Evidence suggests that a number of auditory problems, including hearing loss, are “strongly associated” with COVID-19. This is according to a careful review of research conducted by scientists from the University of Manchester and NIHR Manchester Biomedical Research Centre.
Hearing loss, tinnitus, and vertigo have been associated as potential side effects of COVID-19. Researchers discovered 56 studies linking COVID-19 to a range of “auditory and vestibular problems,” according to SciTechDaily. After pooling data from 24 of the studies, it found that 7.6% of participants suffered from hearing loss, 14.8% suffered from tinnitus, and 7.2% suffered from vertigo.
The findings, which were published in the International Journal of Audiology, were consistent with scattered reports of auditory issues after a COVID infection. Kent Taylor, the man known for founding the Texas Roadhouse restaurant chain, was among numerous COVID patients who reported tinnitus, aka constant ringing in the ears, following his recovery from the virus. He took his life on March 18 after suffering from post-COVID symptoms for weeks.
“After a battle with post-COVID-related symptoms, including severe tinnitus, Kent Taylor took his own life this week,” a statement from his company and family said. Despite fighting the sudden onset of symptoms, “the suffering that greatly intensified in recent days became unbearable” to Taylor.
There are a number of reported long-term side effects of COVID, including fatigue, joint pain, shortness of breath, and a persistent cough.

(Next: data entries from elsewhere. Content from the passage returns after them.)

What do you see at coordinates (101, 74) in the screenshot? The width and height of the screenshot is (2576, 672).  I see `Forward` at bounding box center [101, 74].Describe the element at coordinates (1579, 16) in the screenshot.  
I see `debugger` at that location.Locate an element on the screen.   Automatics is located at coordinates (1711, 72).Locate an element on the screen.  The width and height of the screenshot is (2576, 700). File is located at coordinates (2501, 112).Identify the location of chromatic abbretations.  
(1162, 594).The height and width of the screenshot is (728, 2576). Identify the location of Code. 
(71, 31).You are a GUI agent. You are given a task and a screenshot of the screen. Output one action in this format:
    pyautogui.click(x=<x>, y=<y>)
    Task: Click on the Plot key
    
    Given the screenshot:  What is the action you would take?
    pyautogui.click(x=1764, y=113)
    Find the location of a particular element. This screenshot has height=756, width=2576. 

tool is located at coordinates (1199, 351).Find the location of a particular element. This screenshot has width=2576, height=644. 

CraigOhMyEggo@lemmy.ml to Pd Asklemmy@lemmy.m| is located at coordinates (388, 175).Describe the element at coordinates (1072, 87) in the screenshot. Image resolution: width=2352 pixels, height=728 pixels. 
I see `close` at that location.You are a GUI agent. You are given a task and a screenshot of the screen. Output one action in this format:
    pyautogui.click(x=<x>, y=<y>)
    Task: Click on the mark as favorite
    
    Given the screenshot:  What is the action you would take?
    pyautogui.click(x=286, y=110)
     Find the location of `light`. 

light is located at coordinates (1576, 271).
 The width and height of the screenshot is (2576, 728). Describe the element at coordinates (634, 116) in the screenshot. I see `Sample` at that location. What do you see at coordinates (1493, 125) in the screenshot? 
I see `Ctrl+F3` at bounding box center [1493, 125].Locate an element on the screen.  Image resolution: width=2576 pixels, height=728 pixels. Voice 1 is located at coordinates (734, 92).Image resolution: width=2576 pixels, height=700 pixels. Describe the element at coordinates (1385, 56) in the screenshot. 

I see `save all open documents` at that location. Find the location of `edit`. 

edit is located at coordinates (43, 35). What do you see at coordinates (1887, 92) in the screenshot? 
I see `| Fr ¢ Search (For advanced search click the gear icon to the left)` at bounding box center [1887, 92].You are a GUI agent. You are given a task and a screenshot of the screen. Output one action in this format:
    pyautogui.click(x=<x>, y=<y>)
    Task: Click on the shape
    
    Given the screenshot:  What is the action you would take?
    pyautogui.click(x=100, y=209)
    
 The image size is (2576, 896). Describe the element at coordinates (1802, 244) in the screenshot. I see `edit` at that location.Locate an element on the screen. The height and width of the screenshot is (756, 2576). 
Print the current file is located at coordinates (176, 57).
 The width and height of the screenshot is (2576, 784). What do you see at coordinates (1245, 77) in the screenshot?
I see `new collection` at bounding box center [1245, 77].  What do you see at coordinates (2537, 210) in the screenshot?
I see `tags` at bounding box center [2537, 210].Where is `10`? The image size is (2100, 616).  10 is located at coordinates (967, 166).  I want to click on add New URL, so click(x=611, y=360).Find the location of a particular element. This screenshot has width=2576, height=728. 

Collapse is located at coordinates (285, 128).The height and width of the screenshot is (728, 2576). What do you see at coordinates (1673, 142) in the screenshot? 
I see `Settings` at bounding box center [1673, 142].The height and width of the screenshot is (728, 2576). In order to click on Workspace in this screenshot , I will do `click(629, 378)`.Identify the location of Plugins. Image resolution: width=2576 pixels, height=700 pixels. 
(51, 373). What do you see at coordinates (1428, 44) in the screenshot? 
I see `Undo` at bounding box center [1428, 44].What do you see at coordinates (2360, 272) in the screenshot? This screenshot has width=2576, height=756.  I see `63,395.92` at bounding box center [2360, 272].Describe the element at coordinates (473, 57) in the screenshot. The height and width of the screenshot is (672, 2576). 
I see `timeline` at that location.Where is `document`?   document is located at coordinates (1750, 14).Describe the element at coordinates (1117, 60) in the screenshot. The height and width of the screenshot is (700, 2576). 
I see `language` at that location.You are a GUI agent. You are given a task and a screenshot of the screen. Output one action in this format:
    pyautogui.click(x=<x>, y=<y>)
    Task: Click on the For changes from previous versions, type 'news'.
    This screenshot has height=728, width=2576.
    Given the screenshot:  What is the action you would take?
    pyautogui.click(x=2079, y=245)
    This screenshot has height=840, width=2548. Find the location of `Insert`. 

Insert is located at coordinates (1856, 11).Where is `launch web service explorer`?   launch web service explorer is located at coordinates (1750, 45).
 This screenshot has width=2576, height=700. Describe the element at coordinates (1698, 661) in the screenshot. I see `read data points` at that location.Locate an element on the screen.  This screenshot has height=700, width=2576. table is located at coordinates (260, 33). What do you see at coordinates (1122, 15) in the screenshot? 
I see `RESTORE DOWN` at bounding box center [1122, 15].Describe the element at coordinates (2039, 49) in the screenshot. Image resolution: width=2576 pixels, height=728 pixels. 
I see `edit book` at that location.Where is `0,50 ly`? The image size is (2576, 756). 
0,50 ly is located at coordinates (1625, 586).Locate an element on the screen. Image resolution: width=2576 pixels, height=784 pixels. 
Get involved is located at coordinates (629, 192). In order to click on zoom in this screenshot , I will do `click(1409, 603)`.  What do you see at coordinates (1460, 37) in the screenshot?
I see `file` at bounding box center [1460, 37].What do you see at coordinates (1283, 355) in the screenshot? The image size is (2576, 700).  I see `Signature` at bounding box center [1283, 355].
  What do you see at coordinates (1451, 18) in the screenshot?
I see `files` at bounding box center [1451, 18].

Thus far, though, auditory issues have been rare. Other viruses, including measles and mumps, are known to sometimes lead to auditory issues. It is not yet known if there is a strong link between COVID-19 and hearing loss, but researchers are adamant that the potential must be examined.
Researchers say there is an “urgent need” to conduct a carefully controlled trial to determine the “long-term effects of COVID-19 on the auditory system.”